In 2004, Gerbitz et al.63 found that the administration of Lactobacillus rhamnosus before transplantation improved long-term survival and reduced rejection associated with decreased CD3 levels.
The COX enzyme is responsible for prostaglandin secretion, which has two isoforms: COX-1, a constitutive enzyme, and COX-2, induced by the action of cytokines and tumor promoters. In 1990, Stonc et al.22 proved that the use of COX-2 inhibitors prolongs the survival time of cardiac grafts in mice, and in 2005, Yokayama et al.16 noted that its use prolongs transplant survival beyond 100 days versus 11 days in the control group.
Given their immune system modulating characteristics, medicinal plants are another type of antigen used throughout history to sensitize the donor to transplants. 64 For example, in Asia, these plants have been used as alternative therapy for different diseases in humans for more than 3 000 years; in the case of transplants, it has been reported that their use in murines with heart transplants increases the survival time of the graft. 17
Medicinal plants have been studied at the molecular level, finding that they are made up of multiple components.

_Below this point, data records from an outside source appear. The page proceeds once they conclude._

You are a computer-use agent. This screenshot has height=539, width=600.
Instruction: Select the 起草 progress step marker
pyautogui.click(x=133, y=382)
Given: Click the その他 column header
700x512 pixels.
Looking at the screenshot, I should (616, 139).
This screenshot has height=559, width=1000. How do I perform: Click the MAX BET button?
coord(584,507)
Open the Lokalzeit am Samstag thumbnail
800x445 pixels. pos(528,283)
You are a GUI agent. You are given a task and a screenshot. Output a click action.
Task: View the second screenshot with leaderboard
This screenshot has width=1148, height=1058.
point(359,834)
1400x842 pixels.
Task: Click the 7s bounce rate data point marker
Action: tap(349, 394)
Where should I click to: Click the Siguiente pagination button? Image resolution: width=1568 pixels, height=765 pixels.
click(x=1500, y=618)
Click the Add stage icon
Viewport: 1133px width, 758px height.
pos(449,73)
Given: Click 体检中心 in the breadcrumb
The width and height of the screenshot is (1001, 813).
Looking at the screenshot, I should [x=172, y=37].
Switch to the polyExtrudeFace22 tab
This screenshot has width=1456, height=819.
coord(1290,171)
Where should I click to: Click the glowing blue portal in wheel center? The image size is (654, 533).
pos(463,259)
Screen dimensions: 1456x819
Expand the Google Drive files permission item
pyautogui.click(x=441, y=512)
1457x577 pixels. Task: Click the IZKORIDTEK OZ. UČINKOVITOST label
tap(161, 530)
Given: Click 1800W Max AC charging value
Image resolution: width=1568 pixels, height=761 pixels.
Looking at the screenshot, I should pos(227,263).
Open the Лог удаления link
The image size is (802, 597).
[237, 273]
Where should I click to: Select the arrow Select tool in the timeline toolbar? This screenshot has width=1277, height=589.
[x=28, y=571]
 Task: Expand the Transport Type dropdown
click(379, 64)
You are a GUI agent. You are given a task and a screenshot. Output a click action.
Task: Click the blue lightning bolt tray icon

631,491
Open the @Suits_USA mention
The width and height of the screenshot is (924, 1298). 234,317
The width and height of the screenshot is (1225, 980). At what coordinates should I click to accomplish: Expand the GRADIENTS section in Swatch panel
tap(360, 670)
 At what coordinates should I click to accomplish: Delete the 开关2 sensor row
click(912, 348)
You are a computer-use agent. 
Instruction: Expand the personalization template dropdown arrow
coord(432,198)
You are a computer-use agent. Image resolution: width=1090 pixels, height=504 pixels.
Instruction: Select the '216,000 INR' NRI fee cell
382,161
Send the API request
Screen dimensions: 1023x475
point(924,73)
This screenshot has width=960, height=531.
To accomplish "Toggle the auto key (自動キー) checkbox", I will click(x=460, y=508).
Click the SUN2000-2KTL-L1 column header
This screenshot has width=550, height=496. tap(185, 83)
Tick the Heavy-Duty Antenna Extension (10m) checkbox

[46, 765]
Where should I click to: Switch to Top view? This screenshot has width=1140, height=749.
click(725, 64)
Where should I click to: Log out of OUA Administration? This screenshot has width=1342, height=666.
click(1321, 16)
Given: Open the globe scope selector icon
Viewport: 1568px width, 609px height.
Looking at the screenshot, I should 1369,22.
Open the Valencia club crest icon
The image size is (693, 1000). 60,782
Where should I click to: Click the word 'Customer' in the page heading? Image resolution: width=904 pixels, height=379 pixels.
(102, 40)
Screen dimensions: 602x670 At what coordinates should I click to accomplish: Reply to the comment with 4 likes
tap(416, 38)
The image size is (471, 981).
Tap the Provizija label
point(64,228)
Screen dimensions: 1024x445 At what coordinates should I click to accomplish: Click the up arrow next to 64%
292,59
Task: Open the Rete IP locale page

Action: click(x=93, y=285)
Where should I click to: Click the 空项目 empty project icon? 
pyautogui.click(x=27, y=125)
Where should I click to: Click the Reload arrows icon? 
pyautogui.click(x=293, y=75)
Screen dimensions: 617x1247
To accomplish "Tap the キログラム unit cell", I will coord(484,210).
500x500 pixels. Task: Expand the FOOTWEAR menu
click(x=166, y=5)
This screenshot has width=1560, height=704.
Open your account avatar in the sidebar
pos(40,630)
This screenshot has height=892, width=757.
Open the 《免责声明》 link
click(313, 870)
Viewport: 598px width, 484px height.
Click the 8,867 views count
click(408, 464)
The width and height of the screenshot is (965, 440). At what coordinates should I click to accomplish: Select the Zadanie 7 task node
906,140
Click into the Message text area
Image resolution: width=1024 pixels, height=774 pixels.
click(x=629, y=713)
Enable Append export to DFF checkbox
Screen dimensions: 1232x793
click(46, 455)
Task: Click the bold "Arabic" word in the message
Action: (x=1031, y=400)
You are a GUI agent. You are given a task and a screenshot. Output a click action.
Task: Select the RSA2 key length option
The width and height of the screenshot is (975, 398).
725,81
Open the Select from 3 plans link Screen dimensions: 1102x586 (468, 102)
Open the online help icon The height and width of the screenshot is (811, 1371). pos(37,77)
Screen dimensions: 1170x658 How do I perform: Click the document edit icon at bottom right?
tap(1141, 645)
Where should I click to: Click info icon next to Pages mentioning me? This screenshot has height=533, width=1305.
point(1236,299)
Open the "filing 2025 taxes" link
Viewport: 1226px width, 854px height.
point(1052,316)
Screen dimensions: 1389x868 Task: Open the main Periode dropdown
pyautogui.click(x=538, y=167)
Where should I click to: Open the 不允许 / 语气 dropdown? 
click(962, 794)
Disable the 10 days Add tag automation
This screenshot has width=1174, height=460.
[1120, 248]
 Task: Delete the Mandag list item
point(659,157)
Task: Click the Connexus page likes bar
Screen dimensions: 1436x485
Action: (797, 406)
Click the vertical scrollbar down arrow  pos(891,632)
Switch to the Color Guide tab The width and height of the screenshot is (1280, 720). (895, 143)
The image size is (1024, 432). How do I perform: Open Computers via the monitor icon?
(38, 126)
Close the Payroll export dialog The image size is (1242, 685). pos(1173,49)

For example, the administration of Tokishakuyaku-san, also known as Tsumura TJ-23, at a minimum dose of 2 g/kg in murine models has yielded good results in terms of cardiac graft survival. 64
Oral tolerance induction studies in humans also include the use of anti-CD3 monoclonal antibodies (OKT3). Its immunological effects in peripheral blood were the suppression of Th1 and Th17 lymphocyte response, increased expression of Treg cell markers, increased TGF-β/IL-10 and decreased expression of IL-23/IL-6 in dendritic cells without side effects. 18 Likewise, studies in mice have shown how the intake of CD4 lymphocytes from the donor decreases the induction of pro-inflammatory cascades and increases IL-10 levels in cases of spleen transplantation. 19,65-67
Finally, combined therapy of CD4 lymphocytes and anti-CD3 orally demonstrated promising results in kidney and heart transplantation in murine models by prolonging the survival of the grafts by more than 100 days. 68,69,71 None of the interventions described above have been studied in humans, so despite having a physiological basis, these results cannot be extrapolated or presumed to be safe in a human context. However, the use of oral immunological tolerance induction strategies opens a door to the study of new practices to treat chronic diseases and manage side effects of immunosuppressive drugs, immune transplant rejection, autoimmune diseases, among others, which may generate high-quality evidence to create novel strategies in the field.
Conclusions
There are many immunological mechanisms that underlie transplantation tolerance. The oral route is an alternative for inducing tolerance in transplant patients, since it eliminates the adverse effects that current immunosuppressive therapy entails.
Although it is possible to demonstrate the viability of oral tolerance for immunological induction and its possible usefulness in the transplant field, it should be noted that, according to the literature, there are no human clinical trials to ensure that oral immunological tolerance induction strategies are safe. Therefore, there is no high-quality evidence to infer that these strategies are safe in humans.